If there aren’t enough women in the well, then why aren’t women starting their own firms? Why aren’t women hanging their own shingle. If they did, no one could stop them from arguing, so where are they?
It may not be easy to start up a gal’s Google, but it’s easy-peasy to start up Shea and Gould, with first names of Sally and Gertrude. I did it. People do it all the time. Why not women?
The fact is that there are women who do so, and some are brilliant lawyers who are at the top of the law game. Why doesn’t anybody recognize their accomplishments? Well, some do, which is why they get to be state and federal judges to cap off a brilliant legal career. But not all. Not all guys get to be judges either, but nobody cares much about that.
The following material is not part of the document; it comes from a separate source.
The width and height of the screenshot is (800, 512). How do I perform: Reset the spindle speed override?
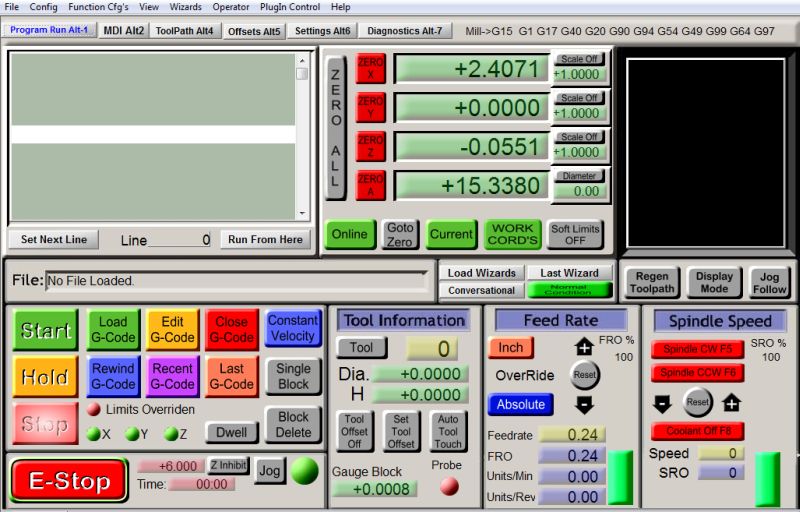697,402
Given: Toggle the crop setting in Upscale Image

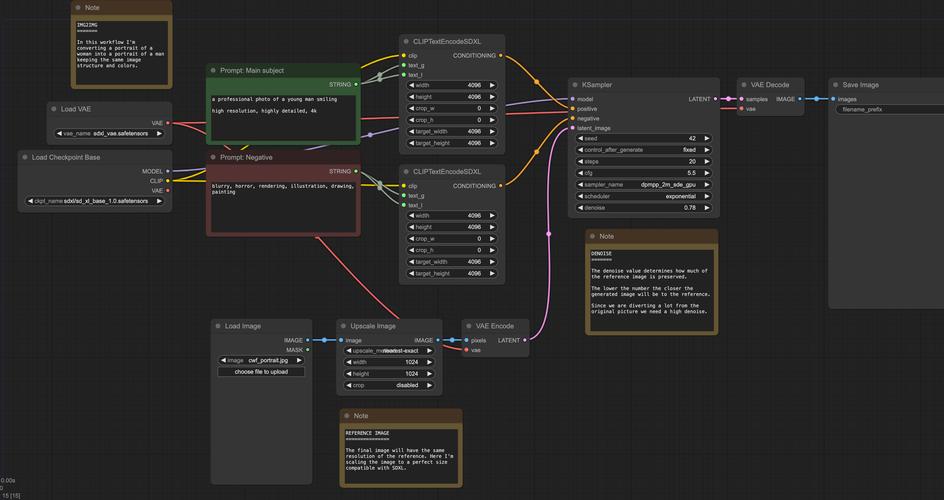Looking at the screenshot, I should (390, 385).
If law firms are sexist and oppress women lawyers, then the solution is at hand. Start your own firm. Or is the point that it’s too much to expect women to take the risks of hanging a shingle, getting clients, working their butts off, staring at the phone when it doesn’t ring, or dividing their time between being there for clients and things they would rather be doing?
Judges have no business sticking their nose into counsel’s choice of who gets to stand. Clients get to pick their lawyers, and that’s their right. Law firms get to allocate their personnel as they see fit. But women lawyers? They can do any damn thing they please. If they want to be the lawyer arguing the cause, all they need to do is take charge of their own careers. Problem solved.
Well, there you go, victim-blaming.
Sometimes, the “victims” have the power not to be victims, but choose not to use it.
Are appointed counsel in NY pretty evenly divided by gender? (In my district, CJRA attorneys skewed heavily male, circa 40:1, and accounted for a good chunk of the words uttered by attorneys.)
Beats me. Maybe there’s a way to find out? If only there was, oh, a search engine that could be used by people regardless of gender?
Wait, were you Sally or Gertrude? Or Sally Harriett Gertrude?
Three points. First, maybe things look different from the bench in NY, but this hasn’t been my experience in federal court in other parts of the country. Many of the oil & gas and energy companies – hardly a cutting edge industry by any stretch – that I go up against are represented by women. Second, at some point, all of this criticism about the lack of women at big law becomes discrimination against women lawyers. Scheindlin and others complain that women are ignored and disrespected at big law – yet they are doing exactly the same thing to me and thousands of other lawyers who run our own firms and/or have slaved away to win and serve our clients. We are completely invisible to them because we are not at big law. Third – the firm would be “She & Gould”
Dammit. Your joke was better than mine. There are tons of great women lawyers who don’t fit the victim mold and they don’t exist. You’re absolutely right, they discriminate against women who excel, work their butts off and succeed, but yet don’t exist in the cries of sexism.
I agree with Carolyn that the representation of women in the legal profession may be different in different parts of the county. Judge Scheindlin’s observations may be skewed by being in New York. I was a litigator for 13 years in NYC, where I was often one of the few women lawyers in court. I have since moved to New Mexico where I have found women lawyers are far more prominent. The majority of justices on the highest court of appeals here are women and half of the partners at my litigation firm are women.
My guess as to the reason is that the pace of the litigation world in New Mexico is less punishing than in NYC. Another factor is, in general, far shorter commutes. Lawyers here can be accomplished and successful and still have time for their families, which is difficult in NYC.
There’s very little money in “everything’s all right.”